[Stored items]
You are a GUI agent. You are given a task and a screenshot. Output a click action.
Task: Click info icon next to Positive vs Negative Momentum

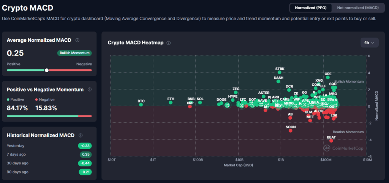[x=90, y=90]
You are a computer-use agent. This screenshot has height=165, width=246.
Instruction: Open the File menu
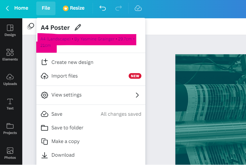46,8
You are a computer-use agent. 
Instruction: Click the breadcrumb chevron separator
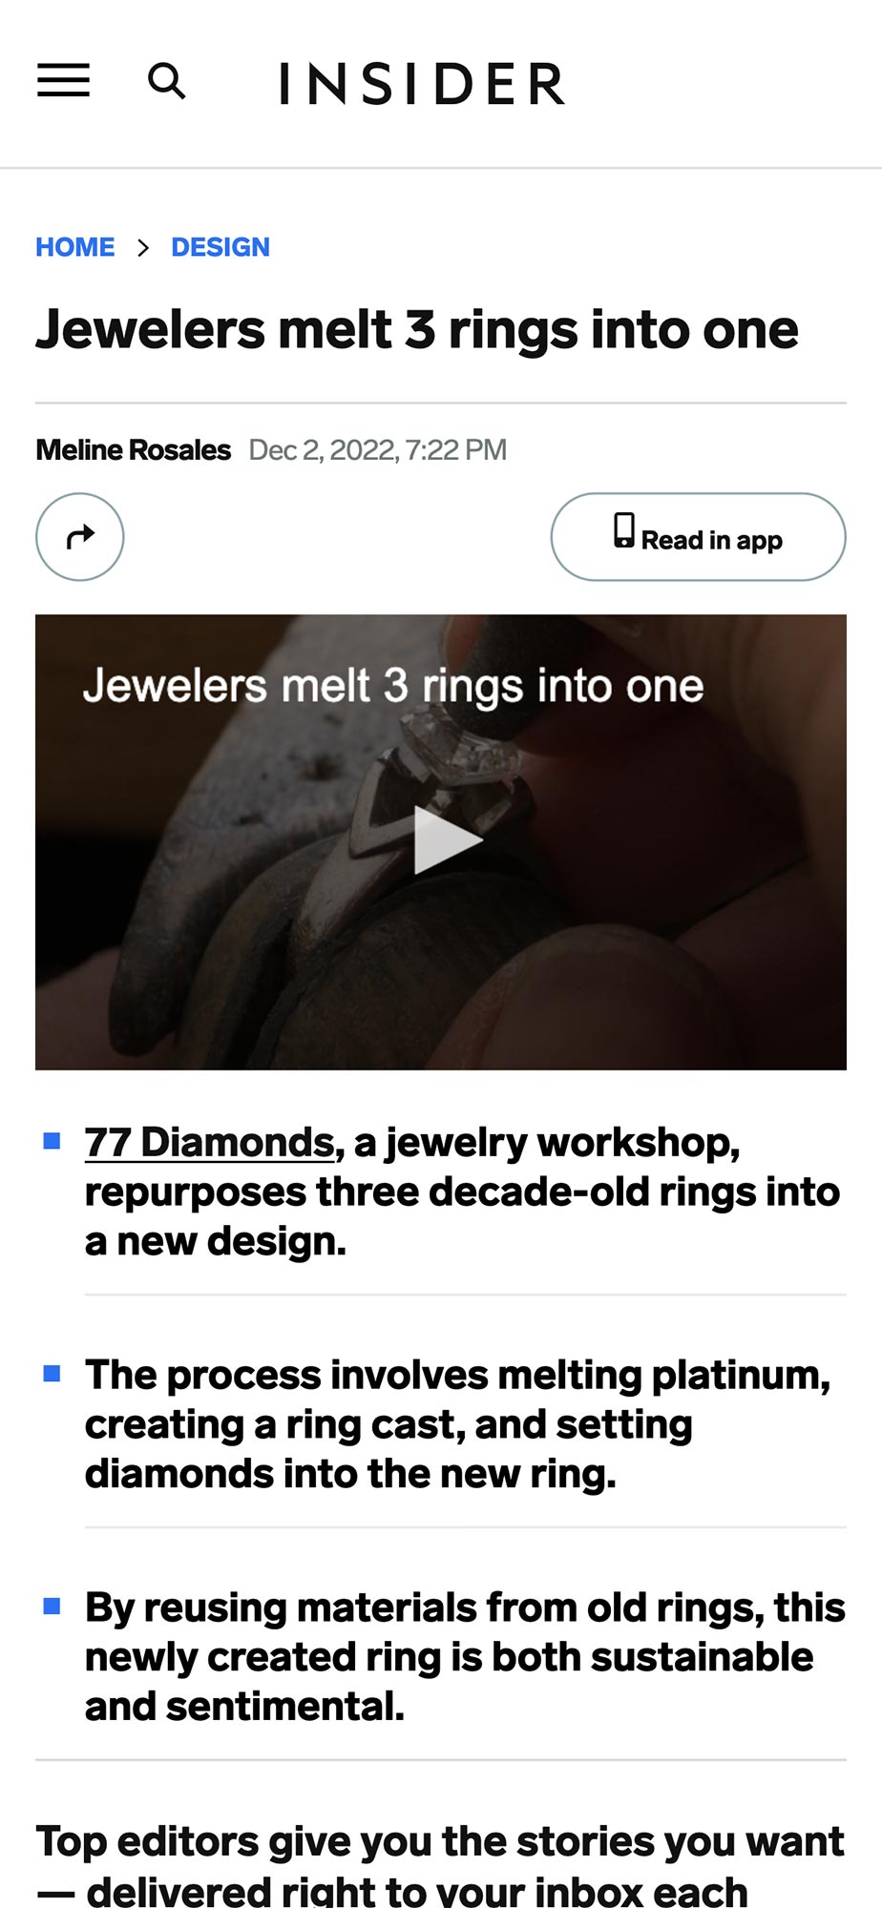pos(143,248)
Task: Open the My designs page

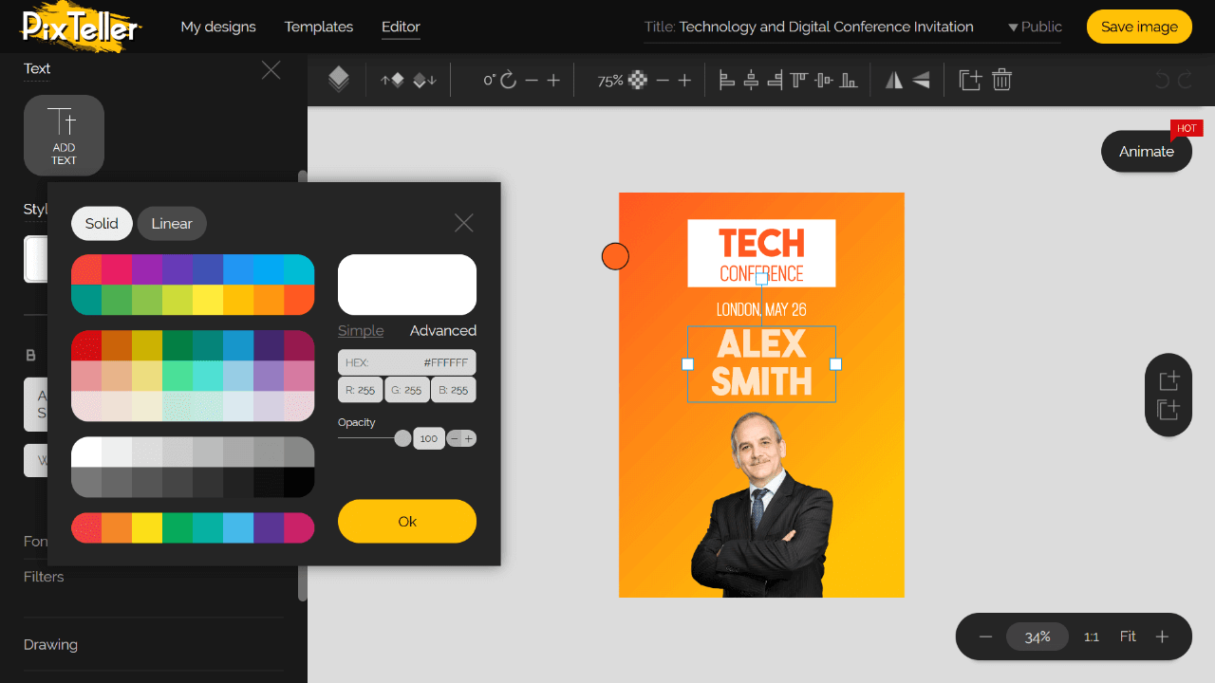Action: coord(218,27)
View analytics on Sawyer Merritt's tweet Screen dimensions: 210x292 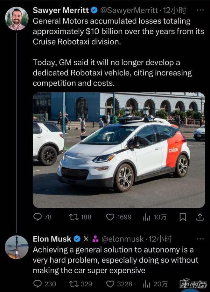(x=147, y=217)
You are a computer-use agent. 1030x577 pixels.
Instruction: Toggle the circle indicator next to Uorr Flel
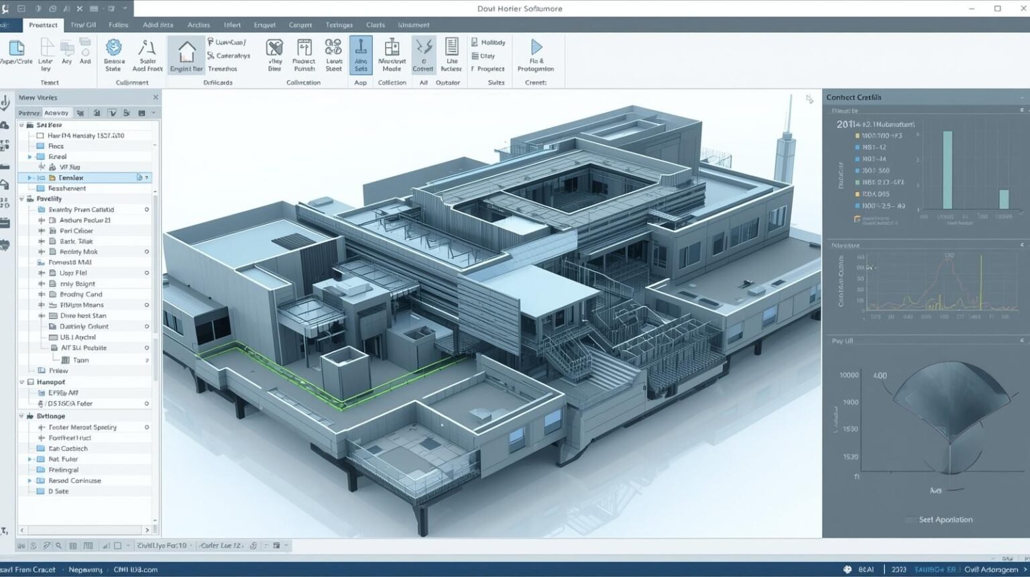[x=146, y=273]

* * *

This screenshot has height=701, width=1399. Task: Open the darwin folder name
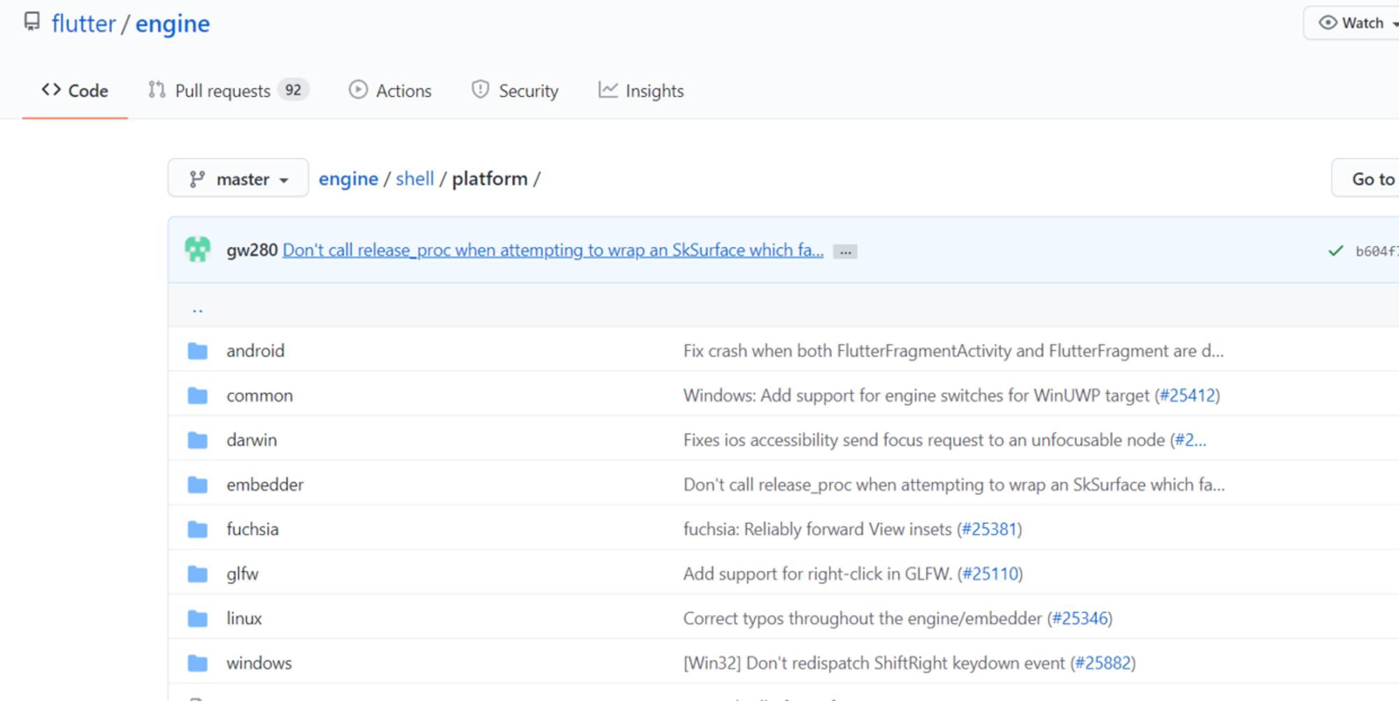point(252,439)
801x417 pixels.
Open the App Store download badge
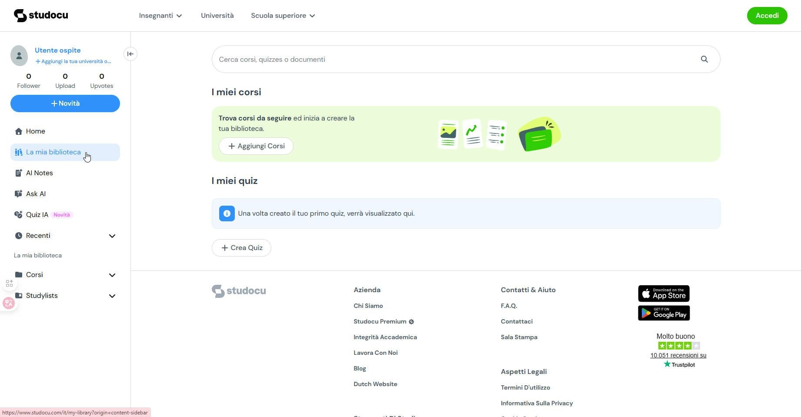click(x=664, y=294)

● DESCRIPTION OF THE TASK
Where a line of the entries contains the word "computer", count it, then state the total and nothing else.

● EXERCISE OUTPUT
3